There are a lot of ways a spammer can get ahold of your email addresses:
- Contact lists stolen from computers infected with viruses. This could be the addresses in any computer used by any person who has received an email directly, or through forwarding from you. For this reason, you should not forward emails with long
Cc:lists directly to others, since that places people in jeopardy of getting their lists of email addresses stolen.
- Address lists stolen from servers Many corporate or government servers have been hacked over the last few years, and their lists of email addresses stolen.
- Purchased lists Direct mail advertising and spammer organizations often sell address lists to others.
- Random and "dictionary" attacks This is when spammers automate sending to thousands of addresses at a domain. This is a problem if the email system for a domain doesn't prevent repetitious attacks to addresses at that domain. Fastmail has developed many techniques to stop the majority of these attacks on our customers, as long as you don't forward email from other accounts to your Fastmail account.

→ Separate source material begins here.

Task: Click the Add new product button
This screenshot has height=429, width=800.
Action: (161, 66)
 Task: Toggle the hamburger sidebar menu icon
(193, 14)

- Common words or names (or such words with an easy to guess number after them). If your email address is
email@example.com, you will probably get spam!
- Some spammers have been known to search online forums and websites for email addresses.
If you'd like to check whether an email address has been compromised in some way or placed on any spamming lists, we advise visiting [Haveibeenpwned] (https://haveibeenpwned.com/). Enter your commonly used email addresses and the tool will return a list of any breaches or spam lists the email address appears in.
Almost all email addresses will get spam at some point. The longer your email address has been around, the more likely you are to get spam.
I still have too much spam!
Even after taking all of the actions listed above, you're still getting spam. What can you do about it?
Is it legitimate mail? Is the mail from a mailing list you once subscribed to, or from a company you used to have an account with? You can try unsubscribing from the mailing list or company newsletter. There should be a link at the bottom of the mail you received if it's from a real organization.
How do I know if it's legitimate? Maybe you don't remember ever having subscribed to such a mailing list. View the raw message to show you extra information about the headers. If you see *
X-Spam-known-sender: yes- it means the sender is in your contacts. *
X-Spam-score: 0.0- it means we haven't noticed anything suspicious about this email.
If the sender is in your contacts and/or the spam score is low, it's most likely a legitimate message.
- Just make it stop
- Report it as spam. You may have to do this a number of times before your personal spam filter learns to tell spam apart from non-spam, but it's a good first step.
- Set up a rule to automatically sort it into a folder the offending mail, based on the sender or other parts of the message. The mail will still be sent to you, but you won't have to see it.
- Set up a rule to automatically discard the mail you don't want to see, based on the sender or other parts of the message.
Stopping virus mail
If we detect that an incoming message has a virus in an attachment, the mail is discarded, preventing you from any risk of opening the infected message.